Until the late 1990s Thomson was a very amusing poet, who avoided
'rant' and 'rap,' conveying skip-along, punked up rhyming couplets -
a Sir John Betjeman on speed - hilariously accompanied by props,
sounds, music.
Emin, one of
the newer Brit Pop artists, gained notoriety for her 1999 Turner Prize
nomination - her own unmade bed. That Childish's ex-lover and previous
collaborator had gained more notoriety than he was bad enough, but for
the two poets, she had crossed over into 'old and retrogressive'
conceptual art, turning her back on the 'real' thing.
Thus Thomson,
with Childish's support, launched Stuckism: "to restore values of
authenticity, content, meaning and communication in art." Press
statements, a manifesto and cobbled together amateur exhibitions of
Stuckists' paintings quickly ensued.

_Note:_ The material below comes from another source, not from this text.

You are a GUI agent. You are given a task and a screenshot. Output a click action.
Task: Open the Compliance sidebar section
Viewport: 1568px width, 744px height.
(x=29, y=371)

What began as a reaction to
Emin's insult, quickly became fixed in the notion that a painting
should be a painting, a film should be a film, a poem should be a
poem, etc. That is, different art forms could co-exist but must not
'cross-over;' they must acknowledge the traditions of their forms, be
pure to the their medium and unsullied by conceptualism.
Thomson is
recently quoted as saying that Stuckist painters "use all different
styles, but what we insist on is that the artist is honest about their
experiences, themselves, their emotions - and that they paint a
picture that is clear to understand. There is so much hype and
pretentiousness that real values have been lost from what makes art
worthwhile to bother with in the first place."
Head of Tate
Modern, Sir Nicholas Serota, is the Stuckists' principle target. Yet,
the numbers flocking into Tate Modern, where conceptual art is centre
stage, calls into question - what are 'real values' in art? In
society? If the multitude are being denied those 'real values,' why
not undermine the Establishment through promoting amateurism? Indeed,
Childish has claimed that he is an 'amateur' and has since left the
Stuckists. From
the joy of the 'amateur' the Stuckists have now made a break through
into the Establishment and will take part in the Liverpool Biennial,
Walker Art Gallery, Liverpool, where 280 Stuckist paintings by 37
artists "from across the world" will be exhibited later this year.
As a poet
I can understand both the pursuit of the 'amateur' and the desire to
'make it,' or at least survive through ones practice. However, if
Stuckism is about 'honesty,' 'real values', against 'hype and
pretentiousness,' what of Stuckist art itself? Many of the paintings
are comic strip, copyart, pastiche, busy work - without asides and
depth - jokes in place of irony...
Thomson is an
excellent self publicist. Back in 1999 he invited me to join a
regional group of Stuckists. I was to phone a leading sponsor of the
project "but don't talk politics to him." The contact in question was
the Tory party agent in Ipswich! I didn't phone. Then I heard Thomson
had verbal backing, if not sponsorship, from ex-Chancellor of the
Exchequer, Sir Norman Lamont, met drumming up support in clubs across
London. Thomson even stood in the 2001 General Election against the
then Culture Minister Chris Smith. Despite a full page article in the
Guardian, Thomson received just 125 votes (but for every 25 votes he
received a bottle of champagne...)
Emin's work
can be criticised for its trivial yet self-obsessed qualities, but her
work is entirely explorative and unashamedly full of contradictions.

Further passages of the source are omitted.